AI agents wouldn't need to be aware of other AI's decision making (in fact, that'd go beyond AI to precognition!). Each agent only needs evaluate its place. This is serial processing. And I'm sure clever algorithms can create fancy multi-dimensional datasets that encapsulate the various state of play for key objects for fast evaluation, calculating them all individually and then creating an overarching representation.
But even if not, Wii U's maths powers are poop, but these are important in AI. Calculating distances, intercepts, collisions, mathematical weightings, etc. Cell may not be the best at churning through finite state machines, but Wii U certainly has its own fair share of AI shortcomings such that it shouldn't be assumed Espresso can handle everything AI that PS360 can.
You assume that Wii U's CPU can't do it and you probably ignore advantages that it has...
Espresso is Out-of-Order-Execution in comparison Xenon and Cell are In-Order-Execution
"The key concept of OoOE processing is to allow the processor to avoid a class of stalls that occur when the data needed to perform an operation are unavailable. In the outline above, the OoOE processor avoids the stall that occurs in step (2) of the in-order processor when the instruction is not completely ready to be processed due to missing data.

┄┄┄┄┄┄┄┄┄┄

WHAT YOU NEED TO DO –
1/ Answer each question from the Wii U CPU discussion.
(a) What execution model does the discussion attribute to Espresso?
(b) Which two processors does it describe as in-order?
(c) What does the discussion call it when each AI agent evaluates only its own place?
2/ List every kind of calculation that the Wii U CPU discussion names as important in AI.
3/ Write the next part of the Wii U CPU discussion, picking up after its final sentence.
The listing is not required for anything asked here.

RECORDED DATA –
┄┄┄┄┄┄┄┄┄┄

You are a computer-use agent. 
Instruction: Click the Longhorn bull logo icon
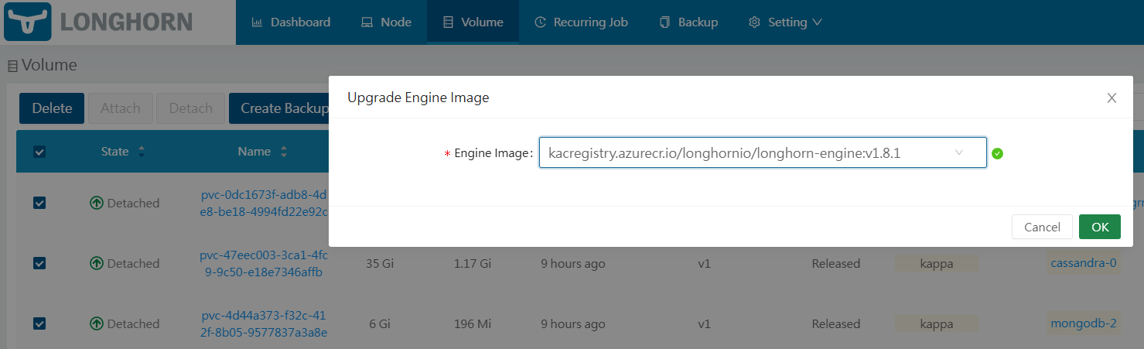pyautogui.click(x=28, y=22)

┄┄┄┄┄┄┄┄┄┄

EXPECTED ANSWERS –
1/
(a) Out-of-order execution
(b) Xenon and Cell
(c) Serial processing

2/ Distances, intercepts, collisions, mathematical weightings

3/
OoOE processors fill these "slots" in time with other instructions that are ready, then re-order the results at the end to make it appear that the instructions were processed as normal. The way the instructions are ordered in the original computer code is known as program order, in the processor they are handled in data order, the order in which the data, operands, become available in the processor's registers. Fairly complex circuitry is needed to convert from one ordering to the other and maintain a logical ordering of the output; the processor itself runs the instructions in seemingly random order.
The benefit of OoOE processing grows as the instruction pipeline deepens and the speed difference between main memory(or cache memory) and the processor widens. On modern machines, the processor runs many times faster than the memory, so during the time an in-order processor spends waiting for data to arrive, it could have processed a large number of instructions."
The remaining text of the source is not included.